Van Hoof Viviane, Bench Suzanne, Soto Antonio Buño, Luppa Peter P, Malpass Anthony, Schilling Ulf Martin, Rooney Kevin D, Stretton Adam, Tintu Andrei N
Faculty of Medicine and Health Sciences, University of Antwerp, Wilrijk, Belgium.
Guys and St Thomas NHS Foundation Trust, London, UK.
Clin Chem Lab Med. 2022 May 24;60(8):1186-1201. doi: 10.1515/cclm-2022-0319. Print 2022 Jul 26.
Proposal of a risk analysis model to diminish negative impact on patient care by preanalytical errors in blood gas analysis (BGA).
Here we designed a Failure Mode and Effects Analysis (FMEA) risk assessment template for BGA, based on literature references and expertise of an international team of laboratory and clinical health care professionals.

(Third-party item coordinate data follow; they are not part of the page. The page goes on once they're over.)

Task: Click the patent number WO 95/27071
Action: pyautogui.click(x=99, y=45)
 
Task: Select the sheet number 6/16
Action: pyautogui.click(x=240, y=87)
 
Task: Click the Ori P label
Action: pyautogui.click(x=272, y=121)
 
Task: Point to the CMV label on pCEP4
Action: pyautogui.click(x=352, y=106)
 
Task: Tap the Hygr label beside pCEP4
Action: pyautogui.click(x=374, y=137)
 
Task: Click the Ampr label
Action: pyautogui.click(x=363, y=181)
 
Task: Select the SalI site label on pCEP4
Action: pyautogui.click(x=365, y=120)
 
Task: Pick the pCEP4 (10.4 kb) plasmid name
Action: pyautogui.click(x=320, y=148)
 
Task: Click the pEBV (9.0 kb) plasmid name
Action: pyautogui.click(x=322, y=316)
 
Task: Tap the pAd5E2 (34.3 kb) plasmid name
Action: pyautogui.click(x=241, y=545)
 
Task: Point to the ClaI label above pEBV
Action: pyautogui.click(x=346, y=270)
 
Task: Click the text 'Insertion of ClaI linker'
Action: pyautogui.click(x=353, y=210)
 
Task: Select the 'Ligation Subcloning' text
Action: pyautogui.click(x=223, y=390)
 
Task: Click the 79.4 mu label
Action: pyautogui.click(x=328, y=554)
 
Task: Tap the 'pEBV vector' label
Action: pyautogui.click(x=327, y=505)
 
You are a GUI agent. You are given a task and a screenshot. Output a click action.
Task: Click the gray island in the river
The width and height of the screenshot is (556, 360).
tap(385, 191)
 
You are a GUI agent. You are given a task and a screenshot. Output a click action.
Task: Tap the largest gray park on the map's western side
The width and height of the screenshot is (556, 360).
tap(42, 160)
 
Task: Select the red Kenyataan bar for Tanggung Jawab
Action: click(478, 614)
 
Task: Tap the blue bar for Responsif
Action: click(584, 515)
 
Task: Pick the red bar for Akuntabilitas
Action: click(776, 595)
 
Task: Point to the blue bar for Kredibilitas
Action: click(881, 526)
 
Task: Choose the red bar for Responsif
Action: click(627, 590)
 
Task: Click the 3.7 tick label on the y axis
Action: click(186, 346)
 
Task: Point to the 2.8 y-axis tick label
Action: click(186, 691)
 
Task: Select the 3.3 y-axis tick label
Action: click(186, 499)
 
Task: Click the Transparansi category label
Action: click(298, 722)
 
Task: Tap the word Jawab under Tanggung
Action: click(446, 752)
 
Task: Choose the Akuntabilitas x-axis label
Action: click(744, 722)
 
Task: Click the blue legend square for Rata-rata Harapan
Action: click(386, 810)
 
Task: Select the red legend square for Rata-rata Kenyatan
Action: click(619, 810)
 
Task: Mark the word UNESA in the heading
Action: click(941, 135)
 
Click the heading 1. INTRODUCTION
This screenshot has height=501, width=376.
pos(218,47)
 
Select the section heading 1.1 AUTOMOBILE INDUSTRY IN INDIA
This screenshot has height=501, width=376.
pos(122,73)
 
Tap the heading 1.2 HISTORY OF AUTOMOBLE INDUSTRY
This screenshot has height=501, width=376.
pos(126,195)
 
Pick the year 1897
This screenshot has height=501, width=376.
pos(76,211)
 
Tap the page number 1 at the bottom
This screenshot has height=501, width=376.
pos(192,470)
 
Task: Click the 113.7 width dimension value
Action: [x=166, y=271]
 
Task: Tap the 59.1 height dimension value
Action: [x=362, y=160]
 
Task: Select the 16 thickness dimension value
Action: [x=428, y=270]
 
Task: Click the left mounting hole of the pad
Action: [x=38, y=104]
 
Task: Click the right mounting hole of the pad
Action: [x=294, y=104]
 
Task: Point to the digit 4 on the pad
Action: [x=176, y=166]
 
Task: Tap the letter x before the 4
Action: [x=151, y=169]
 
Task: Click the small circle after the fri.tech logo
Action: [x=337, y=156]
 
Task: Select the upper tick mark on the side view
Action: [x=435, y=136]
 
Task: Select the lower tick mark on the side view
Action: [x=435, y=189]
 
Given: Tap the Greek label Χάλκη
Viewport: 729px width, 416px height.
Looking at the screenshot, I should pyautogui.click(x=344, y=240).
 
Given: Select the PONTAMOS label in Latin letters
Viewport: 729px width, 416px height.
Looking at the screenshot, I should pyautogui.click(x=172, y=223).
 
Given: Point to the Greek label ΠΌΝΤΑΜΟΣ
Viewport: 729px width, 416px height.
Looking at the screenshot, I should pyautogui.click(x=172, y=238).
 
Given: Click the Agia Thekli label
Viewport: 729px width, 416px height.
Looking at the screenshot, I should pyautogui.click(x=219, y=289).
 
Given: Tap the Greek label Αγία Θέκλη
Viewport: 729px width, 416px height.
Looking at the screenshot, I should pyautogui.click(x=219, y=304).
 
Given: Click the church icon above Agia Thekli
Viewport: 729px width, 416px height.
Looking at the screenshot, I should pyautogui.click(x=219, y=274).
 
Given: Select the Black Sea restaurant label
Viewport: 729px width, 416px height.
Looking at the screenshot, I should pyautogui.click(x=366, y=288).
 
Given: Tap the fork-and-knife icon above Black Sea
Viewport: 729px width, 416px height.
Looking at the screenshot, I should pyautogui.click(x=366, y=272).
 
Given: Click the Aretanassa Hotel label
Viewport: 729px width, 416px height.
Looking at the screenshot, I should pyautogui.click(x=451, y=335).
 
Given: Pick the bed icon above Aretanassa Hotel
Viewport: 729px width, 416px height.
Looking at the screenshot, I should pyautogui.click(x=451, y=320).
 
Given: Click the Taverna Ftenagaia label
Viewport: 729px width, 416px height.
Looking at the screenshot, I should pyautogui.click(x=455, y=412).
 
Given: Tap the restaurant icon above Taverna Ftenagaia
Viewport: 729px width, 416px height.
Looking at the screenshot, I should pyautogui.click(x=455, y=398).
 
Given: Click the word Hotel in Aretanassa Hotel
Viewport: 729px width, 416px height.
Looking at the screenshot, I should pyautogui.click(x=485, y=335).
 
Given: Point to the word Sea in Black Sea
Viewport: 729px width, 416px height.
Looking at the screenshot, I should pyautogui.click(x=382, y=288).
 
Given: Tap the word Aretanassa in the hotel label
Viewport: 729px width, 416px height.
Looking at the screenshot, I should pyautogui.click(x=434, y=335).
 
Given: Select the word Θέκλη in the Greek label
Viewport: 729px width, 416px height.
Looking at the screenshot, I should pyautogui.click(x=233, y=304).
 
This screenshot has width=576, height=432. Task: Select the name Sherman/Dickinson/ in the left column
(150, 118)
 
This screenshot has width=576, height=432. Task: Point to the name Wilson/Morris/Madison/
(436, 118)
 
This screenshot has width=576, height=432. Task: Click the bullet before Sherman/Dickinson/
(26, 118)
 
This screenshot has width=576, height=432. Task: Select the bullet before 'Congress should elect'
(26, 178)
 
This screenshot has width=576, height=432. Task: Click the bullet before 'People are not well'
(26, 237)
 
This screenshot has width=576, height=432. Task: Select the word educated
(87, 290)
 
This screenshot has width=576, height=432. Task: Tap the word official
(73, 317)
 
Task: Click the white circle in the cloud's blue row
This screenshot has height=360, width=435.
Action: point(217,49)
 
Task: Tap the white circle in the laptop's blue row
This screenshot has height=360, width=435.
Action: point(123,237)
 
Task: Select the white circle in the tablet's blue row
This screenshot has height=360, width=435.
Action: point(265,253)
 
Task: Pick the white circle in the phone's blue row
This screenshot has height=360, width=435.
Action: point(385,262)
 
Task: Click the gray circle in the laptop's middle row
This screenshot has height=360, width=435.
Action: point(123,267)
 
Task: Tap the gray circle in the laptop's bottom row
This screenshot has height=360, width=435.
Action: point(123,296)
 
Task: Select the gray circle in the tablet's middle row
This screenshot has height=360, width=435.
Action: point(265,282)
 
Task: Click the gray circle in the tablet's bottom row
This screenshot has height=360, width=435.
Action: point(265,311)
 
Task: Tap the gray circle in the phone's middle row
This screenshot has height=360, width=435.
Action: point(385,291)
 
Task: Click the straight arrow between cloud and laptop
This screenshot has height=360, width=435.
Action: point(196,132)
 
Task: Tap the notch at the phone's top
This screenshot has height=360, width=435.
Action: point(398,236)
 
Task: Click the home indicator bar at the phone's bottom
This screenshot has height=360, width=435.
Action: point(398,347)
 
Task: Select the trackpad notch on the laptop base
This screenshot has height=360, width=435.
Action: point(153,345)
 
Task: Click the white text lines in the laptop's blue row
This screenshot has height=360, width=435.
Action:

The FMEA identifies pre-analytical process steps, errors that may occur whilst performing BGA (potential failure mode), possible consequences (potential failure effect) and preventive/corrective actions (current controls). Probability of failure occurrence (OCC), severity of failure (SEV) and probability of failure detection (DET) are scored per potential failure mode. OCC and DET depend on test setting and patient population e.g., they differ in primary community health centres as compared to secondary community hospitals and third line university or specialized hospitals. OCC and DET also differ between stand-alone and networked instruments, manual and automated patient identification, and whether results are automatically transmitted to the patient's electronic health record. The risk priority number (RPN = SEV × OCC × DET) can be applied to determine the sequence in which risks are addressed. RPN can be recalculated after implementing changes to decrease OCC and/or increase DET. Key performance indicators are also proposed to evaluate changes.
This FMEA model will help health care professionals manage and minimize the risk of preanalytical errors in BGA.
提出一种风险分析模型,以减少血气分析(BGA)中的分析前误差对患者护理的负面影响。
在此,我们基于文献参考以及国际实验室和临床医疗专业团队的专业知识,设计了一个用于BGA的失效模式与效应分析(FMEA)风险评估模板。
FMEA识别分析前的流程步骤、进行BGA时可能出现的误差(潜在失效模式)、可能的后果(潜在失效效应)以及预防/纠正措施(当前控制措施)。针对每个潜在失效模式对失效发生概率(OCC)、失效严重程度(SEV)和失效检测概率(DET)进行评分。OCC和DET取决于检测设置和患者群体,例如,与二级社区医院以及三级大学或专科医院相比,它们在初级社区卫生中心有所不同。OCC和DET在独立仪器与联网仪器、手动与自动患者识别以及结果是否自动传输到患者电子健康记录之间也存在差异。风险优先数(RPN = SEV×OCC×DET)可用于确定处理风险的顺序。在实施旨在降低OCC和/或提高DET的变更后,可以重新计算RPN值。还提出了关键绩效指标来评估变更情况。
该FMEA模型将有助于医疗专业人员管理并最小化BGA中分析前误差的风险。